Mia brought up her staff, and summoned blackstone. A wall of onyx shot up from the ground in front of her, fifty feet tall and wide, and ten feet thick. The woman’s attack crashed against it, and a new roar of destruction buried the battlefield as her attack shook the mountain. But this was not the first time Mia had seen one of these attacks, and she built the wall thick. It stood strong.
The attack didn’t last forever, ten seconds of holy death that chipped away at Mia’s wall like a colossal drill, but could not penetrate it before the angel above desisted. But for all the angel’s crazed fury that made her stand out from the rest of Heaven’s warriors, other angels joined her, took different angles, and again unleashed beams of holy light. Mia aimed her staff to the ground, raised it, and summoned new walls on her left and right, each spread and arcing overhead until a half-complete dome covered her, Vinicius, Julisa, Livian, and the entrance to the cave the Damall stood within.

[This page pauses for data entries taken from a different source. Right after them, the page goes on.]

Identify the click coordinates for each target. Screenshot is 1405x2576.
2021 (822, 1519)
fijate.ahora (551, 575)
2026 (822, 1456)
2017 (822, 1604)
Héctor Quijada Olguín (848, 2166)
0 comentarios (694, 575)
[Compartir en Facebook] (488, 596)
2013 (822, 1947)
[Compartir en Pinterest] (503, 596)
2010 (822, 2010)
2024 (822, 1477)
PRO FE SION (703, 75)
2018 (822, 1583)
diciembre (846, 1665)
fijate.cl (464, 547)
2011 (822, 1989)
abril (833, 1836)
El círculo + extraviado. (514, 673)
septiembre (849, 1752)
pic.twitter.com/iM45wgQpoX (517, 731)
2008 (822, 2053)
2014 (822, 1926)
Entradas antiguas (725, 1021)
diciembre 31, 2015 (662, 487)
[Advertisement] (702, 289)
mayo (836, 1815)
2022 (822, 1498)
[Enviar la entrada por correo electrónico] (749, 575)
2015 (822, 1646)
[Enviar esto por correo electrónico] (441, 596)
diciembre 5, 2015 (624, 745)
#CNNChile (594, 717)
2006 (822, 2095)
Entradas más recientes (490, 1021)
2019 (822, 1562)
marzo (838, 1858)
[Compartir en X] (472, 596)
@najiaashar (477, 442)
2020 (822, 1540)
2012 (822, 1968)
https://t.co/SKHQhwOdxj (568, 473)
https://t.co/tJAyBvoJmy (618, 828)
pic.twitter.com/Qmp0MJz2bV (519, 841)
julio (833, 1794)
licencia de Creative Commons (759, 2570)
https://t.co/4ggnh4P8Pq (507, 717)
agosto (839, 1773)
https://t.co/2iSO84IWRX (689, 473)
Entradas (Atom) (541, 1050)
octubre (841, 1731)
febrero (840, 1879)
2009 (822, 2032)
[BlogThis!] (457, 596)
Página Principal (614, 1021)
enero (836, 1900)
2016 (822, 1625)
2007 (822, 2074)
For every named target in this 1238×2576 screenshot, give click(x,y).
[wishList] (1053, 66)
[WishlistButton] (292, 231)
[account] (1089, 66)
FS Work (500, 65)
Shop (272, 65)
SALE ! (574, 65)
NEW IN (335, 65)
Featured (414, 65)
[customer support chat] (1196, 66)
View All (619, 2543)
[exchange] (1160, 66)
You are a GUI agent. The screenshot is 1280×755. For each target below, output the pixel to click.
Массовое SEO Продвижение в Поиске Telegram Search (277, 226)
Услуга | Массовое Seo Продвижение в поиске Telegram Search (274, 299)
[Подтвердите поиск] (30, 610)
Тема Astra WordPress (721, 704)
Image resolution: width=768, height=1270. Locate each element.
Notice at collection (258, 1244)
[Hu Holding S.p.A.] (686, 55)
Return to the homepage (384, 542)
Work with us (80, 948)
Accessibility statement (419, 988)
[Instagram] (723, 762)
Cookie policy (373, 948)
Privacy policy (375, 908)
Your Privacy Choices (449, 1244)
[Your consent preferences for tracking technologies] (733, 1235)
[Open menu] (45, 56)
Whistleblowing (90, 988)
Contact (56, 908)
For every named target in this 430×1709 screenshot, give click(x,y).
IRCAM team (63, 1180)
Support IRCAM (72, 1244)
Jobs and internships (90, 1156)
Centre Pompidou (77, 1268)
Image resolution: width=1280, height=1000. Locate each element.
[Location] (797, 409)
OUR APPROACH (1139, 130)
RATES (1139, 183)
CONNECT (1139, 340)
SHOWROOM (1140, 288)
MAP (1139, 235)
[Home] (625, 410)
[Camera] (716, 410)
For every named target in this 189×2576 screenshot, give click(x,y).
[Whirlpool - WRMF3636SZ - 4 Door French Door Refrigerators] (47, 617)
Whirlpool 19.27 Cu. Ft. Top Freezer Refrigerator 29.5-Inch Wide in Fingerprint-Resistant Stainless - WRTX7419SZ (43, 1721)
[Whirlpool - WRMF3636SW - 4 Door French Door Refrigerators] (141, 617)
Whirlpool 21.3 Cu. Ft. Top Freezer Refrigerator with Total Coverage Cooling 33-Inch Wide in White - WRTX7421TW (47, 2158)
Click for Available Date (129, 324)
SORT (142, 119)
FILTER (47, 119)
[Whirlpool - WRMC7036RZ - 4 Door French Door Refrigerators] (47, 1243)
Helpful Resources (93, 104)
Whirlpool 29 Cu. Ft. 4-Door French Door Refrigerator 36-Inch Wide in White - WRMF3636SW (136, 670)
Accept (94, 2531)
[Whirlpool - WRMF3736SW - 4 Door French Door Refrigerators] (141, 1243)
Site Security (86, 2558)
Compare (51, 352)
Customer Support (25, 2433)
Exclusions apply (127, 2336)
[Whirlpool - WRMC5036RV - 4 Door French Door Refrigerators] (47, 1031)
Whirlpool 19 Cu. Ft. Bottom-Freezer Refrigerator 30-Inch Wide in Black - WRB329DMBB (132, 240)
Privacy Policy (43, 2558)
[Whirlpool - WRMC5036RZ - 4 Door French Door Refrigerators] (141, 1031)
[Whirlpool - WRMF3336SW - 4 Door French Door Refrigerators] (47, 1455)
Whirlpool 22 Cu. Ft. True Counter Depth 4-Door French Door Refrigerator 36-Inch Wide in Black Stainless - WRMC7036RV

The battle continued outside, but more angels joined the assault on Mia, burying her and her demons in the roaring sound of their holy light. She was pinned.
“Julisa,” she said, “help Romakus. We must rescue Yosepha.”
Julisa snarled. “I–”
She snapped her eyes back at the tetrad, and the four-armed demoness grew silent. They stared at each other, Julisa looking for some weakness in Mia’s stance, but Mia stood her ground. Explaining her position would have been the logical thing, about how Livian was needed to keep the rest of the Damall from succumbing to the horde call, and how Vinicius was needed to keep Mia safe in case an angel came close. But demons didn’t respond well to logical explanations. They responded well to dominance.